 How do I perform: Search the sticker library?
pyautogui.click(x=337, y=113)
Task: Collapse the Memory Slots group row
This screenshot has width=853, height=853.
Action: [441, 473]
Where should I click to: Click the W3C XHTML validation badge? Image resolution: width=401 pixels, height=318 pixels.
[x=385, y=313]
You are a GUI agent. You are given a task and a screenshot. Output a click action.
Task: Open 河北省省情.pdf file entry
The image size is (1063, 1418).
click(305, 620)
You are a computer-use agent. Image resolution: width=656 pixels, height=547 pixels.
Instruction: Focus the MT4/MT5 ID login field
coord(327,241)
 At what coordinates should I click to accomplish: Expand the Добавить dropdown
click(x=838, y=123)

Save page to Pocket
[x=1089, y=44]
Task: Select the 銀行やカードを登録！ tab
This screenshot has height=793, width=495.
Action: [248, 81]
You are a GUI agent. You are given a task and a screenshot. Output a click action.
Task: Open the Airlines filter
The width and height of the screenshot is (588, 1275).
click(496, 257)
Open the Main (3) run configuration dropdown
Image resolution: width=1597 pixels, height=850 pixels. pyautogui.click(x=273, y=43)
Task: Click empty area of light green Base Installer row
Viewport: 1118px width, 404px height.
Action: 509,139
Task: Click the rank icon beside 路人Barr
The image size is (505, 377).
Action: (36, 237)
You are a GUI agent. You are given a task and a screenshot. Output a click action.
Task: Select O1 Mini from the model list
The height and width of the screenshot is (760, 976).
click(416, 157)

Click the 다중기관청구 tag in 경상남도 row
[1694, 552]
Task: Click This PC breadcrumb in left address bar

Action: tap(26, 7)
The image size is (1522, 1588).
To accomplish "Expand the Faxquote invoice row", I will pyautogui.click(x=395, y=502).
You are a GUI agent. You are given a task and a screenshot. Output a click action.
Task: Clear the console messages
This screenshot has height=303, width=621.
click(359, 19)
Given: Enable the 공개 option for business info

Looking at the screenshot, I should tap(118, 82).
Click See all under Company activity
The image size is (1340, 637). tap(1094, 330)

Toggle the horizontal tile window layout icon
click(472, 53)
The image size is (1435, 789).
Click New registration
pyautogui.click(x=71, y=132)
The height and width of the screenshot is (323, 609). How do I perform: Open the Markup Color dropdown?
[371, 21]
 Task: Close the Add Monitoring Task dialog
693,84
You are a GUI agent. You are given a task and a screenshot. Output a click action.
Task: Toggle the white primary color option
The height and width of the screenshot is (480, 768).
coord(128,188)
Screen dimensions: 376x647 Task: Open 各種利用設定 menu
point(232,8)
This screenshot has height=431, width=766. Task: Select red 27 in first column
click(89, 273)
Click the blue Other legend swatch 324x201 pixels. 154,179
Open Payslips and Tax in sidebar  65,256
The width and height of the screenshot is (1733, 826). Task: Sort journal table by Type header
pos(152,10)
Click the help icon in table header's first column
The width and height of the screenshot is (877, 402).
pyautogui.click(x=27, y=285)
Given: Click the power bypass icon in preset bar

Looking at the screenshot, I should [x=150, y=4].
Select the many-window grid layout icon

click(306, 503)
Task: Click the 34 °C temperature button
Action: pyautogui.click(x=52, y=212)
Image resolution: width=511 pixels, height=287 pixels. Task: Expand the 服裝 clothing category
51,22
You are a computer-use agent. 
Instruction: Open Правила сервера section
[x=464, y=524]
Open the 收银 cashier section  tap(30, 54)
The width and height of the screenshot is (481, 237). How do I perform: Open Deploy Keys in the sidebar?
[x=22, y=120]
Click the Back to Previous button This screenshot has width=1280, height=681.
───
§ **TASK DETAILS**:
Recast the listing as a JSON list of strings with one string per line and blank lines omitted. Begin at the line that has "The image size is (1522, 1588)." and stop after the line that has "pyautogui.click(x=71, y=132)".

§ **EXPECTED ANSWER**:
[
  "The image size is (1522, 1588).",
  "To accomplish \"Expand the Faxquote invoice row\", I will pyautogui.click(x=395, y=502).",
  "You are a GUI agent. You are given a task and a screenshot. Output a click action.",
  "Task: Clear the console messages",
  "This screenshot has height=303, width=621.",
  "click(359, 19)",
  "Given: Enable the 공개 option for business info",
  "Looking at the screenshot, I should tap(118, 82).",
  "Click See all under Company activity",
  "The image size is (1340, 637). tap(1094, 330)",
  "Toggle the horizontal tile window layout icon",
  "click(472, 53)",
  "The image size is (1435, 789).",
  "Click New registration",
  "pyautogui.click(x=71, y=132)"
]